John Rahim est le fondateur de The Media Stack, une newsletter proposant des analyses approfondies des secteurs de la publicité, des médias et des technologies marketing, avec un focus sur les tendances émergentes en matière d’IA et de monétisation.
Dans cet article, John partage son entretien avec Joshi Herrmann, fondateur de The Mill, un média numérique britannique spécialisé dans les newsletters d’information locale, reconnu pour la qualité de son journalisme et récompensé à de nombreuses reprises. Ensemble, ils reviennent sur ce que signifie, concrètement, une stratégie de revenus « massivement portée par les lecteurs » :
-> Les villes sont choisies en fonction de la présence de la bonne personne pour lancer le projet. Herrmann recherche quelqu’un qui aime profondément sa ville et croit au journalisme narratif
-> Les fonds, lorsqu’ils sont nécessaires, proviennent de personnes attachées au journalisme, et non de fonds avec des process et des horizons de sortie prédéfinis
-> L’entreprise repose sur un modèle qui privilégie les lecteurs plutôt que le trafic et la qualité plutôt que le volume
Joshi Herrmann a lancé The Mill en 2020 avec un pari simple : les gens paieraient pour un journalisme local exigeant, à condition qu’on leur propose réellement un journalisme local de qualité. Quatre ans plus tard, le média compte environ 13 000 abonné·e·s payant·e·s réparti·e·s dans six villes et démontre que les groupes de presse régionaux britanniques se trompent de stratégie depuis deux décennies.

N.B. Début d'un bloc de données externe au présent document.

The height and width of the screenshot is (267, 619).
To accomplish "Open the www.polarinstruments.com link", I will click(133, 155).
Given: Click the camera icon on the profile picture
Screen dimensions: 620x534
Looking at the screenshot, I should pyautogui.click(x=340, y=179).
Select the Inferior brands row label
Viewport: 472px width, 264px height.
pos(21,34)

Pendant ce temps, le Manchester Evening News publiait des articles sur Piers Morgan, un animateur de télé britannique. Le Liverpool Echo courait après la dernière série télé à la mode. Dans les grandes villes britanniques, des journaux régionaux qui employaient autrefois des centaines de journalistes et révélaient de véritables enquêtes s’étaient transformés en fermes à clics saturées de publicité programmatique, produisant du contenu uniquement conçu pour générer du trafic.

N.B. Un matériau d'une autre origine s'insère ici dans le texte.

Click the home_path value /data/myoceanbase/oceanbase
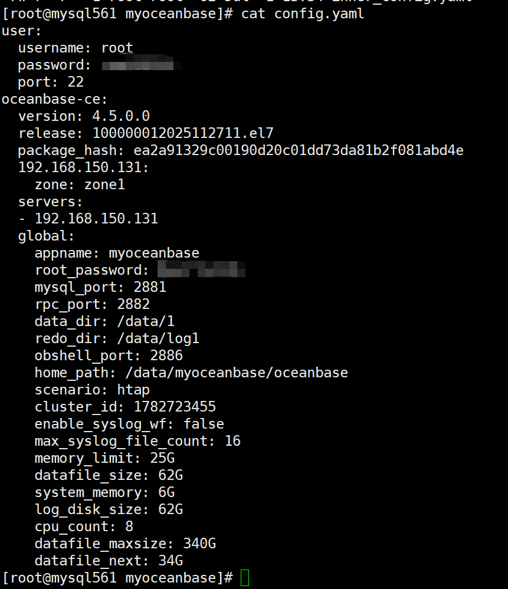Viewport: 508px width, 589px height. (237, 373)
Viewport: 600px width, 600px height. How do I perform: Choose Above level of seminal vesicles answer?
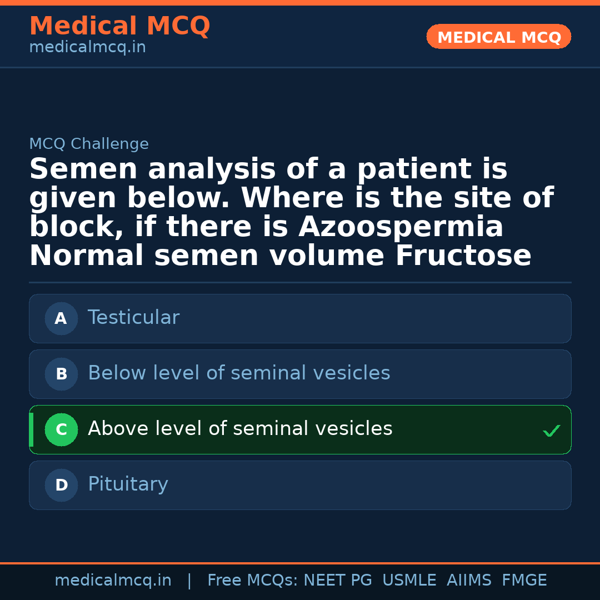[240, 429]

« Les dirigeant·e·s à la tête de ces formidables entreprises médiatiques ont méthodiquement saboté leurs marques et, ce faisant, ont abandonné leurs lecteurs locaux », explique Herrmann. « Cela m’énervait, mais j’y voyais aussi une opportunité : prouver qu’ils faisaient fausse route. »
Troquer la publicité contre les lecteurs

Il suffit de visiter n’importe quel site de presse régionale pour en voir les effets : des dizaines d’articles sans lien avec la ville concernée, des pages couvertes de publicités médiocres, et des contenus pensés uniquement pour maximiser le volume de trafic, pas pour servir les lecteurs.
« Si cette situation me paraissait aberrante pour un journal local de qualité », explique Herrmann, « alors je savais que beaucoup d’autres personnes penseraient la même chose. »
Un lancement en plein confinement
Le timing est presque accidentel. Herrmann se trouvait en République Tchèque, où il projetait d’écrire un livre sur sa famille et l’Holocauste. La pandémie a mis fin à ce projet. Il est rentré au Royaume-Uni, a aidé sa sœur, passé du temps dans le jardin… et réfléchi à la suite.